Predictive Preloading
Overview
Predictive Preloading significantly enhances the user experience by providing instant navigation. This advantage is achieved by predicting which page a user will visit next, pre-caching it in the browser, and pre-rendering it in a background tab. The transition to the new page occurs seamlessly when the user navigates.

Key Components
Real-User Monitoring Data
- SpeedKit collects web performance data from all users in near real time and uses this information to continuously improve its predictive models.
- Speed Kit utilizes its real user monitoring system to monitor and optimize prediction, pre-caching, and pre-rendering rates.
Prediction
- Accuracy: To predict the next user navigation as accurately as possible, Speed Kit uses a combination of machine learning models (ML) and actual user behavior. Our machine learning models are trained on more than 300 million user sessions and take user flows and behavior into consideration.
- Speed: Early predictions are key to allowing enough time for full pre-rendering, guaranteeing complete page rendering and instant navigation.
Pre-Caching
- The service worker caches a server-rendered version of the page loaded from Speed Kit infrastructure directly in the browser.
- Speed Kit protects its customers' infrastructure and minimizes potential side effects by ensuring that requests to the customer's infrastructure are made only when a user navigates to a page.
- Speed Kit employs dictionary compression to reduce HTML file sizes by up to 90%, conserving bandwidth and enabling a high number of pre-loads.
Pre-Rendering
- The system renders pages with high probability in the background to enable instant navigation.
- When a page becomes visible to a user, Speed Kit requests the version from the origin and replaces the placeholders with the personalized content.

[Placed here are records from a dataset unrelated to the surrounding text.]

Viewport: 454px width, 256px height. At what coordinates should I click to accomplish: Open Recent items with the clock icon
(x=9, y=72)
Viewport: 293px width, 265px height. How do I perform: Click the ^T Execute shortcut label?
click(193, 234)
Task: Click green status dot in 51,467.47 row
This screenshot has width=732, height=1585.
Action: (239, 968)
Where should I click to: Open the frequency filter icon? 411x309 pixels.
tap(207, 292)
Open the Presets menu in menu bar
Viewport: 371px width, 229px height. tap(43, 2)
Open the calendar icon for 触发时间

- The system only executes JavaScript when the prerendered page becomes visible and the <body> is merged, ensuring that analytics, ads, and other third parties work correctly and saving client-side resources.
Compatibility
The prerendering feature leverages the Speculation Rules API, which is currently supported only by Chromium-based browsers, including Google Chrome, Microsoft Edge, and Opera.
Users with non-Chromium-based browsers will still experience significant benefits from the prediction and pre-caching features.
Speed Kit optimizes its functionality by choosing the most suitable option based on the Accept-Encoding header. Dictionary compression is available exclusively on Chromium-based browsers like Chrome, Edge, and Opera. For broader compatibility, Speed Kit also supports Brotli and Gzip compression for older browsers.
Impacted Performance Metrics
Predictive preloads greatly improve loading metrics, such as Time To First Byte (TTFB), First Contentful Paint (FCP), and Largest Contentful Paint (LCP), resulting in perfect scores for pre-rendered pages.
This technique can effectively speed up the loading of all pages covered by Speed Kit from the second page view of the first visit onward.
Speed Kit vs Do-It-Yourself
Achieving instant page navigation depends on the ability to quickly and accurately predict the user's next navigation. To make an accurate prediction, you need to train machine learning models with a significant amount of real user data.
Additionally, caching server-rendered HTML files in a distributed infrastructure is essential. Without this capability, you would face the need to scale your infrastructure by 10–20 times, potentially leading to outages during peak events like Black Friday.
Speed Kit provides a ready-to-use solution that addresses these challenges seamlessly.